She gave a quick start.

"I am a woman, and I stand alone! I have lived in hell ever since I set foot in Astura. Almost have I lost the courage to look life in the face. How I have wanted you!" she continued, with a wan, wistful smile. "Ever I see you standing against the background of a great silence, a silence that engulfs, that maddens, that kills! And you will go from me, leave me a prey to this gray, suffocating loneliness, which hovers as a pall over my soul! I am nothing to Raniero! He seeks his pleasures elsewhere! The lure of the body drove him to me,—it has vanished,—thank God even for that! I should die in his embrace. He knows that I loathe him, that my soul spurns him! And he knows that I love you! Yet, though he has forfeited every right, human and divine, he grudges my love to another. For days and days he left me alone within the gray walls of Astura, until in a fit of desperation I left one night, and came here, to forget. His insults began in Rome. He went so far as to bring his mistress to the Frangipani palace. I have heard it whispered there is a curse on Astura. 'Astura—mala terra,—maledetta!' A beggar uttered these words, whom Raniero struck for obstructing his path, on the day when we arrived!"
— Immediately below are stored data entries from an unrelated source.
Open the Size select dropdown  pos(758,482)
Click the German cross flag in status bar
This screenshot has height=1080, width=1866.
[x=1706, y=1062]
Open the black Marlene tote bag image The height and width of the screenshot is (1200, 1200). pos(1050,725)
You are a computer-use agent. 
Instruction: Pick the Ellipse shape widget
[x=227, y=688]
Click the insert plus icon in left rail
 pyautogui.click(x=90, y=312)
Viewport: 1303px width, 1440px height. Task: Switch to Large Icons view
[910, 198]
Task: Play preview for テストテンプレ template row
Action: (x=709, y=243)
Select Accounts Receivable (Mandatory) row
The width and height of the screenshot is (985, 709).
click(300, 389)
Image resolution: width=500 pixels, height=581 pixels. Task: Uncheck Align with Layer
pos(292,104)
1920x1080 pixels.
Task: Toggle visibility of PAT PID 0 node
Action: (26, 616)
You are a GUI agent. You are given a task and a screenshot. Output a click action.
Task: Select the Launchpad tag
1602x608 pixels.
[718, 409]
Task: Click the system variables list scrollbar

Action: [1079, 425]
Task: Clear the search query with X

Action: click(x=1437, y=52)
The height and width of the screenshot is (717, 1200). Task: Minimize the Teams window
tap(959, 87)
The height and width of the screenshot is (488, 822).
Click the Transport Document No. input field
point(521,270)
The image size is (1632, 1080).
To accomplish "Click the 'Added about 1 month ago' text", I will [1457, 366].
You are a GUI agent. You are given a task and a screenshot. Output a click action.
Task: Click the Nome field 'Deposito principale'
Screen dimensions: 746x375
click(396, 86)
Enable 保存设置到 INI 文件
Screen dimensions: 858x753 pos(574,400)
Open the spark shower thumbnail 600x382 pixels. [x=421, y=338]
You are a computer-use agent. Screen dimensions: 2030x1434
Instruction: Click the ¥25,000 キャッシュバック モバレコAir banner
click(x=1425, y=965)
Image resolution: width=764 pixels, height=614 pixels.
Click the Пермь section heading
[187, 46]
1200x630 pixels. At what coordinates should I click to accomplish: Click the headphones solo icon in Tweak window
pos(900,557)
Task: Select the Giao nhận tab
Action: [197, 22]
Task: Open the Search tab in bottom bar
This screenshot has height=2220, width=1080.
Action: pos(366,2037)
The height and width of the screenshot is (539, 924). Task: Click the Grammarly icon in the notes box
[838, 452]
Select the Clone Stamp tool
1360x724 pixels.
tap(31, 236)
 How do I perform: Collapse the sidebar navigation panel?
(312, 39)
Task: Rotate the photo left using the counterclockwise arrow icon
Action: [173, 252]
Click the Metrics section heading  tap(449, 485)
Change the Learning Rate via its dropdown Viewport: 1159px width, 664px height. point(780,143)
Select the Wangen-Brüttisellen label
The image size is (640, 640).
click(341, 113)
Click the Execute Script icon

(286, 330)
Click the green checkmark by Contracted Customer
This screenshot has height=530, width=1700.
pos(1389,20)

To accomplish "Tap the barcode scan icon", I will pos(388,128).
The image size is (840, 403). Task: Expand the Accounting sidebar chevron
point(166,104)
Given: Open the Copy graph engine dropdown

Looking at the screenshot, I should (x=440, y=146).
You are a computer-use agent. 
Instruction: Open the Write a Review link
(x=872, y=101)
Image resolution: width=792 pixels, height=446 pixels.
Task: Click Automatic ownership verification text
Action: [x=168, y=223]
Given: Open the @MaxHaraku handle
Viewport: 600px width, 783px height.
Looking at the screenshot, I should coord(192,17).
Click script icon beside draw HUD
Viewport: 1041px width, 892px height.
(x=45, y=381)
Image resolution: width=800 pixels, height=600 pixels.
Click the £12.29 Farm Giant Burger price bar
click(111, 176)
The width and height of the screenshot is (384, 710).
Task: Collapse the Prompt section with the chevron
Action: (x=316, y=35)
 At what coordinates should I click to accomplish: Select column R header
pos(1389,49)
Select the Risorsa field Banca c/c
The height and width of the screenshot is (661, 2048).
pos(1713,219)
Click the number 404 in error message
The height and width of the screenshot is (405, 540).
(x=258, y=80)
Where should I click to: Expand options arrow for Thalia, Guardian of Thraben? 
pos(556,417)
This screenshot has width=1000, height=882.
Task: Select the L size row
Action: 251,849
A sudden blood-red cloud seemed to come before Francesco's eyes. With a voice bare of intonation, he recited his own adventure in the Red Tower, voicing his suspicions and fears.

Ilaria betrayed no surprise.

"He has never forgiven Fonté Gaia," she said, with drooping head. "And yet he was untrue to me even then! From that hour matters began to grow worse. Recklessly he cast the last semblance of decorum to the winds. When I protested against living under the same roof with his mistress, he smilingly brought me to Astura, leaving me, as he said, in undisturbed possession. My youth destroyed, my soul poisoned, I accepted my fate! I am the lady of the Frangipani! Sold, and bought, and paid for!"

Ilaria had made mere truth of the matter, neither justifying nor embellishing. Her clear, bleak words were the more pathetic for their very simpleness.

With a great cry, he took her in his arms, kissed her dusky tresses, kissed her flower-soft face. The dimmed sunlight, falling in upon them, enveloped them as with a halo.

"And you are happy here?" he spoke at last.

She gave a shrug.

"Here as elsewhere it is a phantom scene," she said, with her wan smile. "But if the fellowship of phantoms be ordained, it is well that they be like those of Naples, radiant."